Homem em patinete elétrico cruza faixa de pedestres enquanto policiais anotam ocorrência em rua da cidade.

Os acidentes envolvendo patinetes elétricos vêm crescendo de forma expressiva nas cidades portuguesas. De acordo com as autoridades, esse avanço tem duas causas principais: a maior quantidade desses veículos nas ruas e modificações ilegais que comprometem a segurança tanto de quem conduz quanto de pedestres.

Em 2024, foram contabilizados 1369 acidentes com patinetes elétricos, resultando em 58 feridos graves e três óbitos. Apenas neste ano, a PSP (Polícia de Segurança Pública) registou 663 ocorrências - um aumento de 525% em comparação com 2019.

Já a GNR reportou 706 acidentes, número 29% superior ao do ano anterior. Entre os distritos mais atingidos, segundo dados divulgados pela PSP e pela GNR, estão Porto, Lisboa, Setúbal e Faro.

Patinetes elétricos mais potentes

O problema não se resume ao aumento de patinetes elétricos em circulação: também há, cada vez mais, modelos ilegais nas ruas portuguesas. Conforme relata o ACP, diversas lojas especializadas têm observado crescimento nas vendas de patinetes com velocidades acima de 25 km/h. A Worten registrou um aumento médio de vendas de quase 50% nos últimos anos, enquanto a Fnac também apontou uma tendência de crescimento de dois dígitos no ano passado.

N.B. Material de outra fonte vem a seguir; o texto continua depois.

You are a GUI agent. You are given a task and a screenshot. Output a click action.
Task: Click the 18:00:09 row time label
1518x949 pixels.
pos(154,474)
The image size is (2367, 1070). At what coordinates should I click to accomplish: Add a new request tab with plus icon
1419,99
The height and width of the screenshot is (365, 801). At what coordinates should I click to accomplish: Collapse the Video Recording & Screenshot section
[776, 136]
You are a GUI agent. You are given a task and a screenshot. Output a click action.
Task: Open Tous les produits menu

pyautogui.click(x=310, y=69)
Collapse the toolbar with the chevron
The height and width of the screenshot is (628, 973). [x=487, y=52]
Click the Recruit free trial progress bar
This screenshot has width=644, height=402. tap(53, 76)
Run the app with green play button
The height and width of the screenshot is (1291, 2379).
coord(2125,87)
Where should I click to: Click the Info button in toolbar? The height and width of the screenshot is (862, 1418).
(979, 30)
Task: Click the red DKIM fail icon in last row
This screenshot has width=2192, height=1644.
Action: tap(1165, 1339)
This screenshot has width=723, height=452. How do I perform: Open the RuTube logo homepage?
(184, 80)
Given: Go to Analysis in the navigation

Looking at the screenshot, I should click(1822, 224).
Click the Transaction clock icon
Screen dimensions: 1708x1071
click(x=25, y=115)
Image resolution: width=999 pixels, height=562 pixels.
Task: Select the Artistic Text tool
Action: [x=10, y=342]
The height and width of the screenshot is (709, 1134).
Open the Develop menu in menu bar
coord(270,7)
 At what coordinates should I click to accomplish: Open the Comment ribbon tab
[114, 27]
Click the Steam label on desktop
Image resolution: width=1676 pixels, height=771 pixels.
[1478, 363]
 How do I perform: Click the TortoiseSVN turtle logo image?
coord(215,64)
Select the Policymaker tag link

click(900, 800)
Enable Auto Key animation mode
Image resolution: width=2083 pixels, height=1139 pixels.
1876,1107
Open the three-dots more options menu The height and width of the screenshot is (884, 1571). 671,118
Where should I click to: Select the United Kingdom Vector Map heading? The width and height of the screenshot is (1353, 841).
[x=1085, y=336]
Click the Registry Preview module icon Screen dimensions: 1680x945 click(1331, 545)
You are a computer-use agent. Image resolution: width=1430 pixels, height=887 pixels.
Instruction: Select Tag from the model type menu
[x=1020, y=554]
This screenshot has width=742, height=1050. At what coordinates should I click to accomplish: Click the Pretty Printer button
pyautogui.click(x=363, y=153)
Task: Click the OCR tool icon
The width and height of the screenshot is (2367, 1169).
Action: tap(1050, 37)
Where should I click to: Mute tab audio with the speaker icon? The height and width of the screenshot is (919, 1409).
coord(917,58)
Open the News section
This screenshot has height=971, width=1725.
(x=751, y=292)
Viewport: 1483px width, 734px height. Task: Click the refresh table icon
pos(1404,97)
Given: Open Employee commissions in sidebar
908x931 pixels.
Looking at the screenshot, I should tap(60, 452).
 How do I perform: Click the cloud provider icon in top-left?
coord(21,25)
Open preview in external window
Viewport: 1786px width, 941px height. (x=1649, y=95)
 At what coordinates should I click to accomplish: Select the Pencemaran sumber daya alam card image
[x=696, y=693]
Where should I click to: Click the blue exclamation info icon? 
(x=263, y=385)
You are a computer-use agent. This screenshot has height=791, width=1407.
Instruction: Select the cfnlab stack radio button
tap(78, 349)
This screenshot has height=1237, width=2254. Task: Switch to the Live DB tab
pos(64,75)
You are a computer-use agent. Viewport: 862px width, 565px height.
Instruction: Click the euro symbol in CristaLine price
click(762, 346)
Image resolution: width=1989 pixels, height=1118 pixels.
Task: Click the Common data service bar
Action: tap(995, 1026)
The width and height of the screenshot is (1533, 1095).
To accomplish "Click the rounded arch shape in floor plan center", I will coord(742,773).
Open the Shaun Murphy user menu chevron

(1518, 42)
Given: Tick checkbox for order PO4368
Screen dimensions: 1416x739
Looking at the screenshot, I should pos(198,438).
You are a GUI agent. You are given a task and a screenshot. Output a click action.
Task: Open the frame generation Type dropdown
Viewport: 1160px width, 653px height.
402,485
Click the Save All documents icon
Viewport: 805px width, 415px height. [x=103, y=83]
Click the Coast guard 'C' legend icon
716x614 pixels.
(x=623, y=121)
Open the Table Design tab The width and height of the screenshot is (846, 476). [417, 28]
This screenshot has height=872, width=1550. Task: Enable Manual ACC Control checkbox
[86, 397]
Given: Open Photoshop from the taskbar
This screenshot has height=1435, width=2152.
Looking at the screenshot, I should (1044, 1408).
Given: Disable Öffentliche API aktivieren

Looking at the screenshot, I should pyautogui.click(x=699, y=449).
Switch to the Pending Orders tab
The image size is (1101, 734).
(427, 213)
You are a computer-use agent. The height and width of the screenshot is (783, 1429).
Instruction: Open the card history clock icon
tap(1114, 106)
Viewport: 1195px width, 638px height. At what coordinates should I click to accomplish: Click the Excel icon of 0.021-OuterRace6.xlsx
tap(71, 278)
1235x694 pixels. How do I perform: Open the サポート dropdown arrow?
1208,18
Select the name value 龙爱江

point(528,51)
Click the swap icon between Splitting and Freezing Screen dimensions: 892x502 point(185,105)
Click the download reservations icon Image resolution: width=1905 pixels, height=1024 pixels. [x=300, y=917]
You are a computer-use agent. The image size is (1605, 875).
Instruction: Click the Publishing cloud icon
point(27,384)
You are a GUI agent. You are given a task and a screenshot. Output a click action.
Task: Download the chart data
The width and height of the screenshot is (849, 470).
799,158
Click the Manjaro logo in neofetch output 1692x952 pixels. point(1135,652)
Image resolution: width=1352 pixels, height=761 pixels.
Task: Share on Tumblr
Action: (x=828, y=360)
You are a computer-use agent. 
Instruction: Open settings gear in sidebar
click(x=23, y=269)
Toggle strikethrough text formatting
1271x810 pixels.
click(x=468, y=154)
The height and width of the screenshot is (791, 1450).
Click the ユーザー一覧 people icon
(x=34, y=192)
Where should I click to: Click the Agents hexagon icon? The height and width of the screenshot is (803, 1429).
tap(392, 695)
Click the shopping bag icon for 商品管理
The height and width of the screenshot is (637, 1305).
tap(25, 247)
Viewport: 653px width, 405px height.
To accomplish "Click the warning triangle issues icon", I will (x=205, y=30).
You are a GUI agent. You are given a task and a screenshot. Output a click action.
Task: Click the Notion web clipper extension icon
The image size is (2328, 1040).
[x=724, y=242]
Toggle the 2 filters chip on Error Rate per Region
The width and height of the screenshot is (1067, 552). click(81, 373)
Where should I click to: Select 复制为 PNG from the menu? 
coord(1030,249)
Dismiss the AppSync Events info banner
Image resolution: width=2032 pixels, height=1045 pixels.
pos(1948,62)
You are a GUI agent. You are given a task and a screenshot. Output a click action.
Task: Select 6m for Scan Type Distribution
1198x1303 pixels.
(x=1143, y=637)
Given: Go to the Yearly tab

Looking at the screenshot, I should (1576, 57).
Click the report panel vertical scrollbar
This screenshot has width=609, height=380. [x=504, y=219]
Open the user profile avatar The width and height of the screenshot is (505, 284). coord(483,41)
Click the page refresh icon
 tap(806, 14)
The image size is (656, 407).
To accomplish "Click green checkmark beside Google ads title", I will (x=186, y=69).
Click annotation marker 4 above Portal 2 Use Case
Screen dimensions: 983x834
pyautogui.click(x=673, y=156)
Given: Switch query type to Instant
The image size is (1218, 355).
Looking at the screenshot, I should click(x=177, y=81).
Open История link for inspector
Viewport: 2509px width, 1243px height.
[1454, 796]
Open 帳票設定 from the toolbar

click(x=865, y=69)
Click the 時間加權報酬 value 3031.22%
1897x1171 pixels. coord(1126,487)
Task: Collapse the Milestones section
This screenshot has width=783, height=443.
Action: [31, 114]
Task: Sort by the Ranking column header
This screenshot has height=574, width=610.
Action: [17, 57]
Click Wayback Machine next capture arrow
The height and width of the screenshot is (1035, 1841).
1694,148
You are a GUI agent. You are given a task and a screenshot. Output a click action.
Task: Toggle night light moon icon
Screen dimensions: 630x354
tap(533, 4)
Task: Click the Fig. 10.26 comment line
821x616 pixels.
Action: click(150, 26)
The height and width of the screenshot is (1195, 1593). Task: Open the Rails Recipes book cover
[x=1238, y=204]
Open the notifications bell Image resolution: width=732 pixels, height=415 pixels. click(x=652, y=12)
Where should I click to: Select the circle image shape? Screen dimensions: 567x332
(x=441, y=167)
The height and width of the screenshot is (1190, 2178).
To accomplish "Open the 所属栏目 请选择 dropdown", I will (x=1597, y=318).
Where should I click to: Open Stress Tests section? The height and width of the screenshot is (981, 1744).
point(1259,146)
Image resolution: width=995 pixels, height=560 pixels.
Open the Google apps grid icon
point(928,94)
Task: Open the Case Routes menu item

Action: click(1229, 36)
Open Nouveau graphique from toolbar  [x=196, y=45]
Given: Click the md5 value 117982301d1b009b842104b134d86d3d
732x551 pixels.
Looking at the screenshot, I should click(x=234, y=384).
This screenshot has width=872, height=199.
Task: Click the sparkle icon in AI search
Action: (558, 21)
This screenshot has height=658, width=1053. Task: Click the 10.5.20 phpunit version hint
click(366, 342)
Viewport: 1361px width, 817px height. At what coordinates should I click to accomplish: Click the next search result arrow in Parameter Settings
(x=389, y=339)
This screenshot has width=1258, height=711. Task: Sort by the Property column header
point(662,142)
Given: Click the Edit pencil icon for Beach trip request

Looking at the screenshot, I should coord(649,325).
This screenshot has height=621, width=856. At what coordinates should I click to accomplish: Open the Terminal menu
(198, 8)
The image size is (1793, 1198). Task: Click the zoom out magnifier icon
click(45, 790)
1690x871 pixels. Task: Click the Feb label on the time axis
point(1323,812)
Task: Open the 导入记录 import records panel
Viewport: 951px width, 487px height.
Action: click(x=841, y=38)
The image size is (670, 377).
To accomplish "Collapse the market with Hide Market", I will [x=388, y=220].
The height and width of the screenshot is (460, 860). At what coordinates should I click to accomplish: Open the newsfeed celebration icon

No Código da Estrada, artigo 112.º, está previsto que apenas são equiparadas a velocípedes as “trotinetas com motor elétrico (…) quando equipadas com motor com potência máxima contínua de 0,25 kW e atingindo a velocidade máxima em patamar de 25 km/h.”

Além disso, o mesmo artigo estabelece que quem conduzir patinetes ou veículos elétricos com motor acima de 0,25 kW ou com velocidade superior a 25 km/h pode receber multa entre 60 e 300 euros.

As medidas que estão a ser tomadas

Apesar disso, as forças de segurança pública ainda não contam com equipamentos específicos para medir a potência ou a velocidade real dos patinetes. A ANSR (Autoridade Nacional da Segurança Rodoviária) afirma que aguarda a entrada em vigor de um novo diploma que regulamente esses veículos mais potentes.

Quanto ao aumento da sinistralidade, o Código da Estrada atualmente em vigor ainda não prevê a obrigatoriedade de seguro de responsabilidade civil para esse tipo de veículo, apesar dos apelos do ACP.